The impact of hormones on vaginal immunity.
By Dr. Marika Geis
For most women, yeast infections are nothing new. We know that if we take a prescription of antibiotics for a sinus infection that just won’t go away, we run the risk of getting a yeast infection. As doctors, we also know that those who use steroids regularly, have Diabetes, or are immunocompromised also have a greater likelihood of developing vaginal yeast infections. However, there are women out there who suffer from this minor annoyance, monthly or worse yet- constantly, often for years. The pattern usually presents as gradually getting worse prior to menstruation followed by relief for up to 10 days afterwards before the whole cycle starts again. These women know about the role of antibiotics and how they disrupt the healthy balance of bacteria in the body leaving yeast the opportunity to grow and proliferate. They are often aware that sugar, breads, dairy and alcohol feed yeast and will mostly be avoiding these. Often times women will report taking “yeast busting” cleanses that temporarily relieve their symptoms for a month or two only to have it return. So why does this keep happening? The timing of the infections is our clue. While optimal hormone balance rarely leaves us susceptible to this type of chronic infection, a relative excess of estrogen has an enormous impact on the immune micro-environment of the vagina. It not only allows the vulnerability to the yeast in the first place but goes on to feed it throughout the cycle.
Besides the relative acidity of the vagina created by the presence of Lactobacillus (the main factor protecting us from infection), there are several types of immune cells that reside within various zones of tissue that provide further protection. Through a complex interplay of chemical messages and interactions, these cells essentially reveal microorganisms to other cells that will then ingest them. There is also a formidable complement of something called ‘secretory IgA’, a type of antibody that: neutralizes viruses, blocks the adherence of microbes to the tissue wall and enhances the microbe eating activity of other immune cells. Under normal conditions, secretory IgA begins to increase during the second half or luteal phase of a woman’s cycle and is lowest at ovulation thus allowing for insemination and possible conception. This leaves a woman vulnerable to infection for the first two weeks of her cycle which is typically when we start to see the symptoms returning.
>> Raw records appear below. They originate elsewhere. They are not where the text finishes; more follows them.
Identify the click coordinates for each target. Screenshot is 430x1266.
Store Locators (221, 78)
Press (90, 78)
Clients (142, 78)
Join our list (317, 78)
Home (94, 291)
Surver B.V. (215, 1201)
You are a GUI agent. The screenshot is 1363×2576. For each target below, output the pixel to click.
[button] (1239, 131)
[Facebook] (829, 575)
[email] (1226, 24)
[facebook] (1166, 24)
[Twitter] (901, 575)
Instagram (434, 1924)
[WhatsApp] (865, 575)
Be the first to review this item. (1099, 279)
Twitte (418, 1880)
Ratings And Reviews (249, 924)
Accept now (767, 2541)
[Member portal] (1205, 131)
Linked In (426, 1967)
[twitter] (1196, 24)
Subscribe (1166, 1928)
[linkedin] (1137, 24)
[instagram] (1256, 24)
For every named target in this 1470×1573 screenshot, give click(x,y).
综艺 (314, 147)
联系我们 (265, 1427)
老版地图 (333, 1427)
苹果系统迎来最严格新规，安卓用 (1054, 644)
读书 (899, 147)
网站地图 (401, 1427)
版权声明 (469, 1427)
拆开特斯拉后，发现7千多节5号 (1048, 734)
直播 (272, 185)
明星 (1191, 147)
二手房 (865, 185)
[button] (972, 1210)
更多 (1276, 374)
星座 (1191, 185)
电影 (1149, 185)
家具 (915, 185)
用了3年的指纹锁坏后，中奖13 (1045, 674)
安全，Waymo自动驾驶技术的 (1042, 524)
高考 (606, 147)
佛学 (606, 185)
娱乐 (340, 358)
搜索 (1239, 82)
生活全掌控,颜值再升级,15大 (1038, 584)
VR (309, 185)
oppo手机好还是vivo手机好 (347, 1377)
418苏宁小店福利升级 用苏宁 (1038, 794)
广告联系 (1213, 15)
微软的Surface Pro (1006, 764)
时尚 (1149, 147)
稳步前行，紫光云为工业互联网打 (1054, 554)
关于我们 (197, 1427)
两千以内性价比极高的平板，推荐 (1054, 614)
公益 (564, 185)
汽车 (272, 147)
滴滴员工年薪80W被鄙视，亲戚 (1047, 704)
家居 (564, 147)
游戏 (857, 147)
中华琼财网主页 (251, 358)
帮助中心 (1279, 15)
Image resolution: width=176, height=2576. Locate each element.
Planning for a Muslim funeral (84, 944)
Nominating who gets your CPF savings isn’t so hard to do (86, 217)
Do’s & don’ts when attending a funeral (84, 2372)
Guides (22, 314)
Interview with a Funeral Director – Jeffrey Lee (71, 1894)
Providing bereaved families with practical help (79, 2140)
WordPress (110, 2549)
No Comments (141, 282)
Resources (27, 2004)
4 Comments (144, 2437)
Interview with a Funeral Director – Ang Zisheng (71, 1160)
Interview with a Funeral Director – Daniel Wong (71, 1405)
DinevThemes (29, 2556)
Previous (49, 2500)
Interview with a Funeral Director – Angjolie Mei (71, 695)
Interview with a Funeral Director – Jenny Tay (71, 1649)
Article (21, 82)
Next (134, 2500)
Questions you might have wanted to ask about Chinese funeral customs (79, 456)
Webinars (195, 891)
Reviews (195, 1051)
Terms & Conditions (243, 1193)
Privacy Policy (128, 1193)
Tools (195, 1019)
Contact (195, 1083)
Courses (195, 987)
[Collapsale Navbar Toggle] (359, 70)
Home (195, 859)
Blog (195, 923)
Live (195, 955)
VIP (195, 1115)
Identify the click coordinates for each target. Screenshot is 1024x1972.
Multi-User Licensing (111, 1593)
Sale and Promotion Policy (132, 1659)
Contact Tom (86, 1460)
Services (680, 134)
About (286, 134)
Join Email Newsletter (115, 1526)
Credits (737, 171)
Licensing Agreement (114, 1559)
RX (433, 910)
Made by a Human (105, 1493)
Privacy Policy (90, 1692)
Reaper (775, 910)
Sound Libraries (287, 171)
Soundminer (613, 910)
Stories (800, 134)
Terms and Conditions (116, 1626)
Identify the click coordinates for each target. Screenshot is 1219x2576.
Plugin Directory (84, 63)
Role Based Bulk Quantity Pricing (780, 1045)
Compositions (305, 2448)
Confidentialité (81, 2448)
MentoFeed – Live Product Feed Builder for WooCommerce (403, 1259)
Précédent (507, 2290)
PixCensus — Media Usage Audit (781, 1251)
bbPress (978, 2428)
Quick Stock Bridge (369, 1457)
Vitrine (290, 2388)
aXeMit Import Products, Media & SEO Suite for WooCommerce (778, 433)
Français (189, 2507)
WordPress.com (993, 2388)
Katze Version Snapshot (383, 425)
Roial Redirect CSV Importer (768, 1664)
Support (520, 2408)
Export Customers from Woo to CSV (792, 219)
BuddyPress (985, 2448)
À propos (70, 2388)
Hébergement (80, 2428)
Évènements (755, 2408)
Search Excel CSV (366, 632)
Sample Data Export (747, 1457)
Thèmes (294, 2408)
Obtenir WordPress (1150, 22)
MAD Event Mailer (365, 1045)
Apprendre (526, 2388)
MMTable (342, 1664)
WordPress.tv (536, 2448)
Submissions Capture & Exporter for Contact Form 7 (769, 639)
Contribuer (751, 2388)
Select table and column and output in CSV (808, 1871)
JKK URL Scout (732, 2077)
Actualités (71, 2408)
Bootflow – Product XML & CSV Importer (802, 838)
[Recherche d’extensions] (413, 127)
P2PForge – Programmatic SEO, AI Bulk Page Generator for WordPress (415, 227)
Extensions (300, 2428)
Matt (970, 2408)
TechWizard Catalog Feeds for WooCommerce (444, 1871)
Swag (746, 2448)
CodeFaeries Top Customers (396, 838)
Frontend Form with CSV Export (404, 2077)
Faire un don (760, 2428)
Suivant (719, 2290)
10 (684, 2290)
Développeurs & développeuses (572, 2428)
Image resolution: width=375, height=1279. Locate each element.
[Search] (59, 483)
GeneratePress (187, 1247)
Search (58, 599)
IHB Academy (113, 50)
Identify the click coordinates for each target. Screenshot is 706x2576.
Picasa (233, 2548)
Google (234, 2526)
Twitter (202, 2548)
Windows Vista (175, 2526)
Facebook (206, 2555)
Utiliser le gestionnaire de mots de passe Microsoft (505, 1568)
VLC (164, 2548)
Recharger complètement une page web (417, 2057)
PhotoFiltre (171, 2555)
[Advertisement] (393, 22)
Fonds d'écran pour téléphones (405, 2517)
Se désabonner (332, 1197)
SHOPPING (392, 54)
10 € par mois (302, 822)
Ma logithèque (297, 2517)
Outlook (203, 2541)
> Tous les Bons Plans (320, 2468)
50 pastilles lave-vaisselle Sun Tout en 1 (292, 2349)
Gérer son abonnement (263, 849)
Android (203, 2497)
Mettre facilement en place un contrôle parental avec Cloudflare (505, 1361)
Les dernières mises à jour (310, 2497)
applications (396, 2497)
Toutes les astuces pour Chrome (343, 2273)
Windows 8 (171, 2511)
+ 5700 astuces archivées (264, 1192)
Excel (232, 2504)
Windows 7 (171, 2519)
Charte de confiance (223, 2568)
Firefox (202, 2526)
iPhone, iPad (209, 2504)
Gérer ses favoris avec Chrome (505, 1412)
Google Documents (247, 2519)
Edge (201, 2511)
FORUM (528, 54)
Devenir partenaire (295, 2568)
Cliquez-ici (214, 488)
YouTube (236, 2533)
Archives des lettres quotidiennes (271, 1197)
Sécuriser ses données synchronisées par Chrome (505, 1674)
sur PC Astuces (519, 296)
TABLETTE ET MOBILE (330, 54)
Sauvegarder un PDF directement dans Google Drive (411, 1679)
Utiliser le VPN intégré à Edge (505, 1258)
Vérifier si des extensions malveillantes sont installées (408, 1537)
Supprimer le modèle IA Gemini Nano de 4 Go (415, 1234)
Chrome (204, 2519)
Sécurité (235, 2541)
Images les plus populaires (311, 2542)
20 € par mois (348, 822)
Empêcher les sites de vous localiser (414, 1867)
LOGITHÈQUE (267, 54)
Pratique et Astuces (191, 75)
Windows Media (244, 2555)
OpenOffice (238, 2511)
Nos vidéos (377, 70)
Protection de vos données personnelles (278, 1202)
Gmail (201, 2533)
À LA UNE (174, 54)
Where we see problems is when a woman expresses an excess of estrogen relative to progesterone during the last half of the cycle. While estrogen can lower the amount of secretory IgA, it can also decrease the ability of certain immune cells to present microbes to the other types of cells that would otherwise engulf the pathogen. Furthermore, excessive estrogen shifts the immune response from one that is cell mediated to on that is antibody mediated. In other words, the simple ingestion of a foreign invader vs a more specialized approach which requires an initial exposure, an initial exposure that leads to symptoms; symptoms that would not have manifested had the microbe been dealt with by cells that just eat what’s not supposed to be there in the first place. Once an organism has overwhelmed the local immunity, estrogen makes things worse by allowing more vaginal epithelial cells (skin cells) to slough off and provide a food source (glycogen) for the growing microbes. Normally this food source would be reserved for the Lactobacillus that maintain the acidic pH of the vagina, however given the balance in favor of the invading microbe, the glycogen stored in the skin cells of the vagina actually contribute to their proliferation.
Dealing with excessive estrogen can be tough. Poor liver function caused by stress and poor diet, the exposure to environmental estrogens, the relative estrogen excess that comes with peri-menopause from lack of ovulation, oral contraceptive pills and under-function of the adrenal glands can all tip the scales overwhelmingly in favor of estrogen. Luckily, this pattern seems to be quite amenable to naturopathic interventions. Our strategies usually involve enhancing elimination by the liver and gall bladder, improving nutrient status, reducing exposure to petrochemicals and correcting adrenal function. Correcting adrenal function, by the way, is extremely important in that high levels of stress in and of themselves can drive down overall secretory IgA levels. So in addition to using the herbs, glandulars and vitamins available to us, outlining a stress management program is essential to minimizing the impact of stress on our immunity.
The occasional yeast infection is usually just a transient shift in the body’s ecology and is quite responsive to dietary changes, probiotics, antifungals a sitz bath and even a garlic clove suppository. However, when the infections are chronic and sometimes constant one must consider that the yeast itself isn’t the cause but rather the consequence of a greater imbalance – beyond slips in diet or taking prescription medications. Exploring the relationship between estrogen balance and secretory IgA levels in the vagina provides one possibility for treatment and has implications beyond yeast in that maintaining robust immunity in this area can protect us from all manner of infections including the possibility of cancer.